Agreements that were concluded during Prabowo’s visit offer a potential springboard. In the healthcare domain, this includes training of Indonesian medical professionals and mutual recognition of healthcare qualifications. In the tech space, both sides discussed the establishment of a cross-border digital payments system while India offered to share its experience in areas from digital identity systems to quantum computing.  

India and Indonesia should also expand their cooperation in global and regional forums, such as the UN, G20 and ASEAN, where countries can only hope to avoid being caught in a US–China bifurcation if they can scale up alternative forms of collective action. 

In theory, Indonesia’s recent admission to BRICS should help to facilitate greater cooperation. In reality, India is becoming increasingly aloof in the BRICS as the grouping becomes more overtly anti-Western. 

India has shown more appetite to engage Indonesia through forums where China is absent, such as the Indian Ocean Rim Association (IORA), though IORA has struggled to become more than a talking shop.

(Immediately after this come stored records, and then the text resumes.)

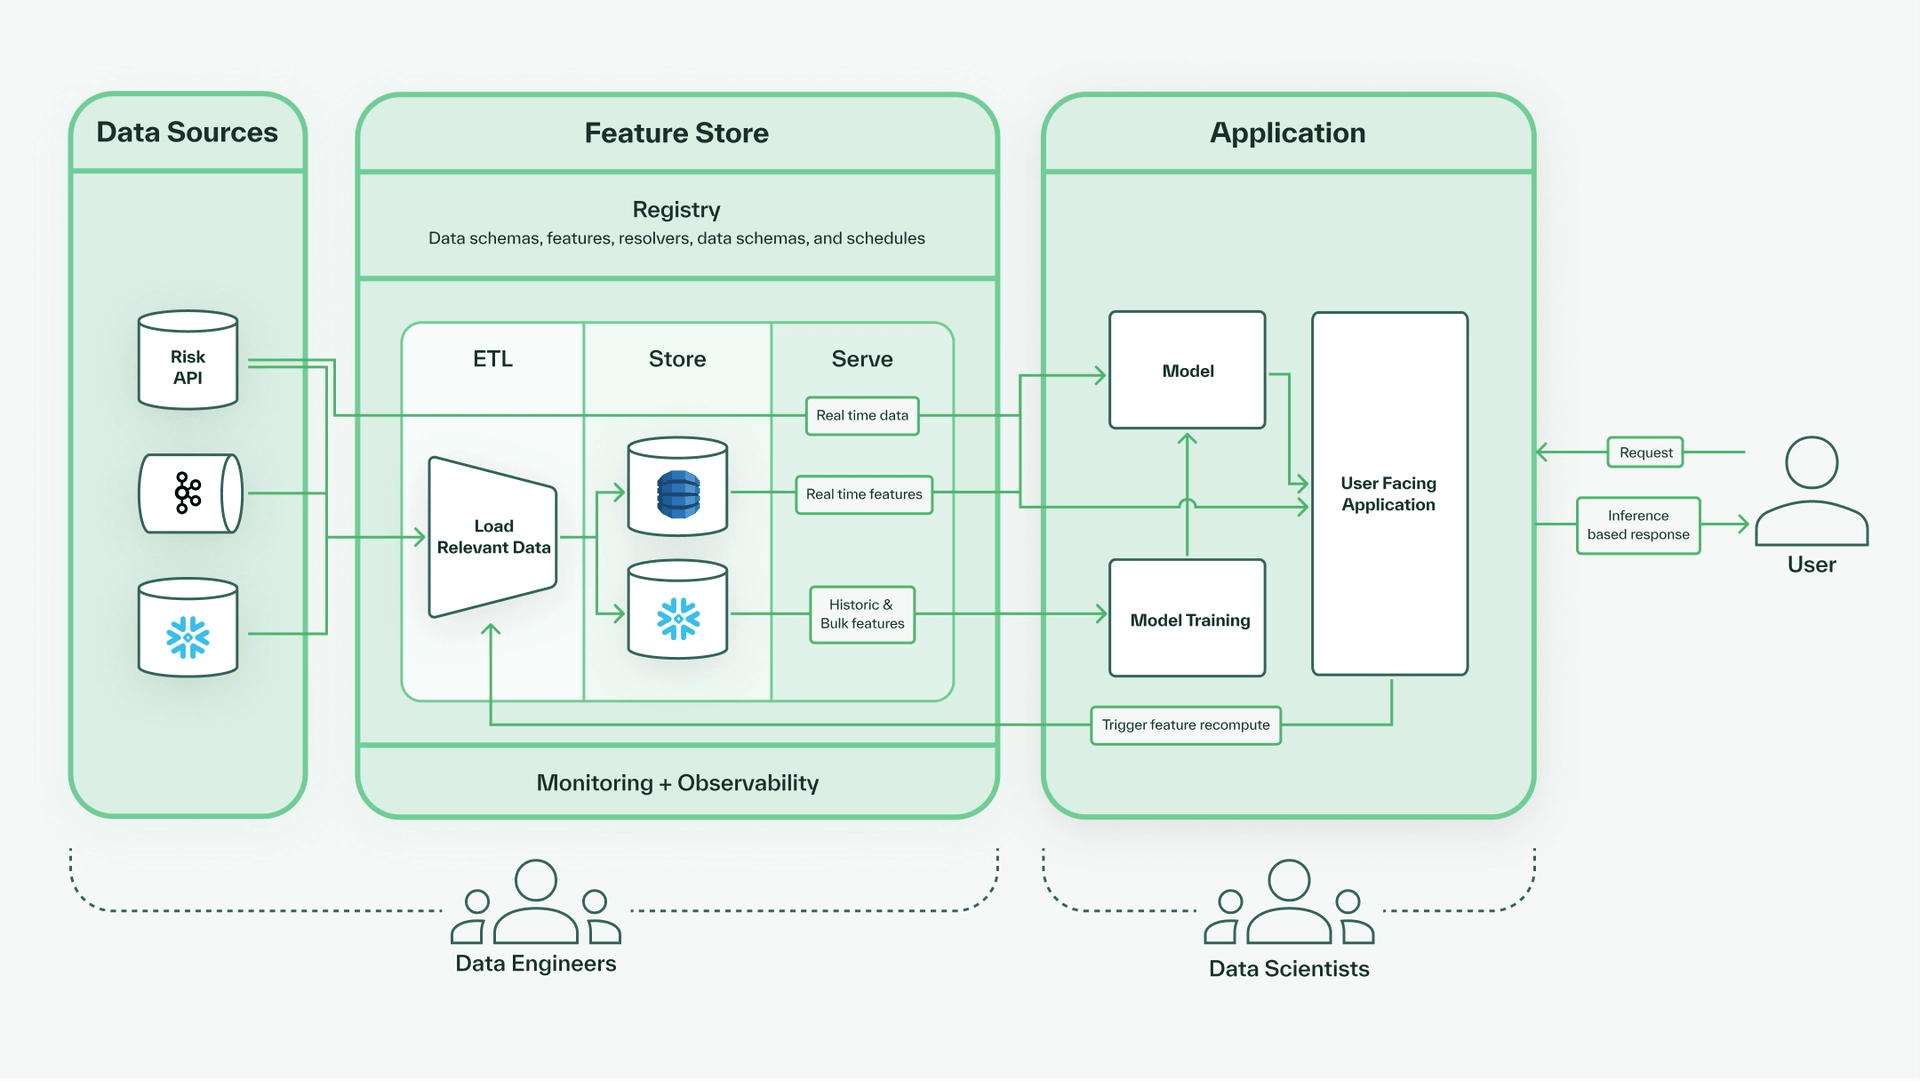
Task: Click the Trigger feature recompute label
Action: [1185, 725]
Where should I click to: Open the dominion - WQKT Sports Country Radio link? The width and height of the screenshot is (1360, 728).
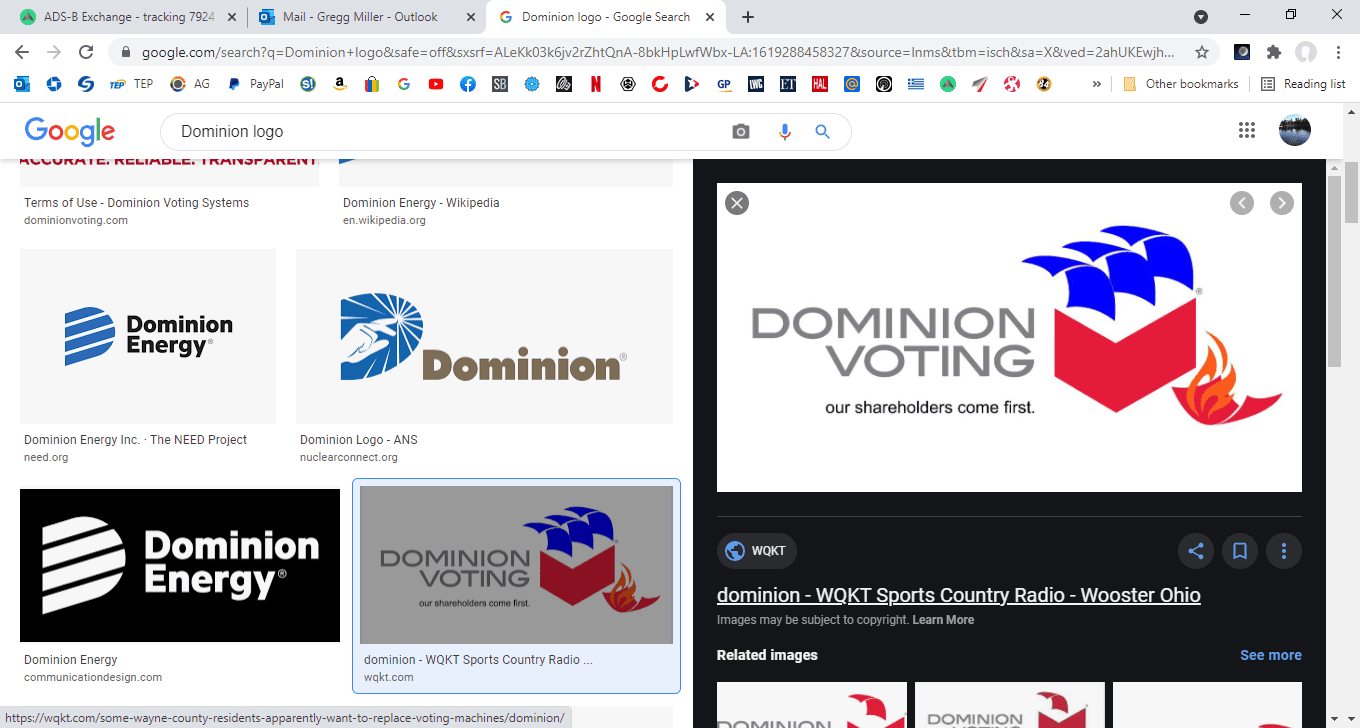pos(959,595)
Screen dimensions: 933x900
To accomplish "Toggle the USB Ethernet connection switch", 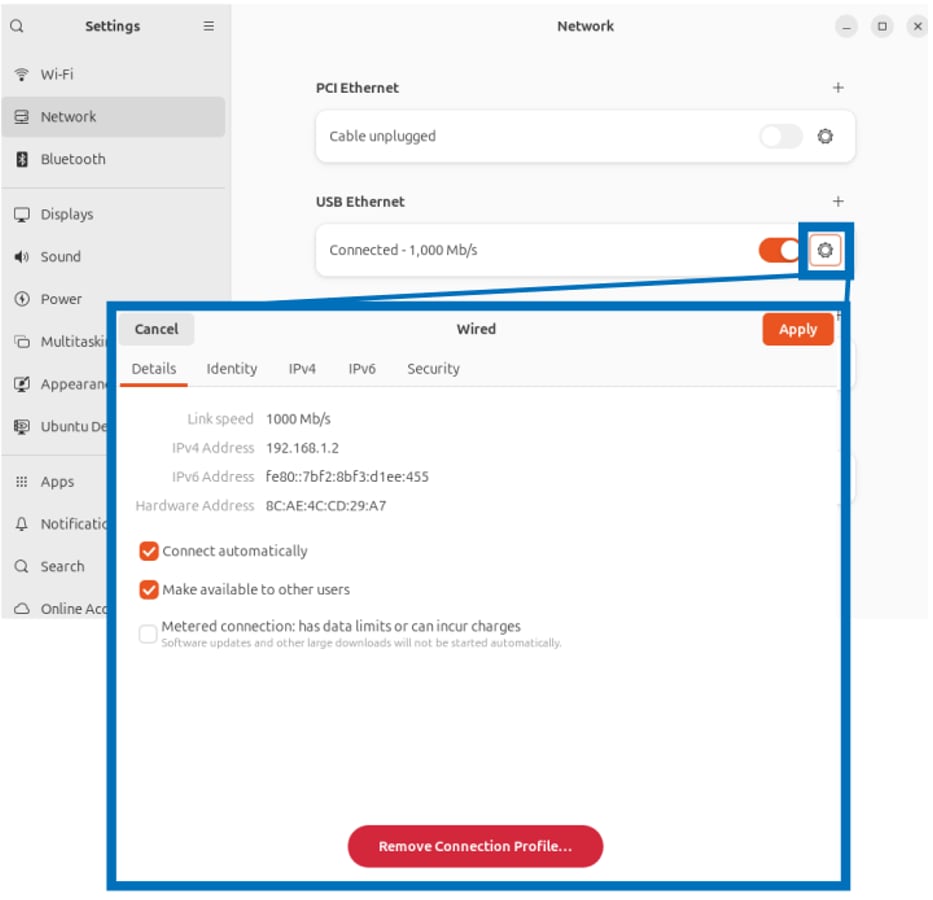I will pyautogui.click(x=780, y=250).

Both countries should also expand their cooperation through smaller initiatives. The establishment of a trilateral dialogue between Australia, India and Indonesia in 2017 is one such forum where the three countries can develop more targeted cooperation on areas such as maritime security, developing their blue (maritime) economies, and strengthening disaster resilience in the face of increasingly severe climate shocks. 

New Delhi views India as big and important enough to be its own pole in global affairs. In practice it lacks the resources and international presence to make significant impact unless it can find willing partners. Indonesia, for its part, has also stated ambitions to be a convening power for the Global South beyond Southeast Asia. 

Modi was right to speak of the potential in the two countries’ ‘age-old cultural and historical ties’. But New Delhi and Jakarta need to move beyond talk to real commitments if they are to develop a meaningful partnership and create a powerful voice for the Global South.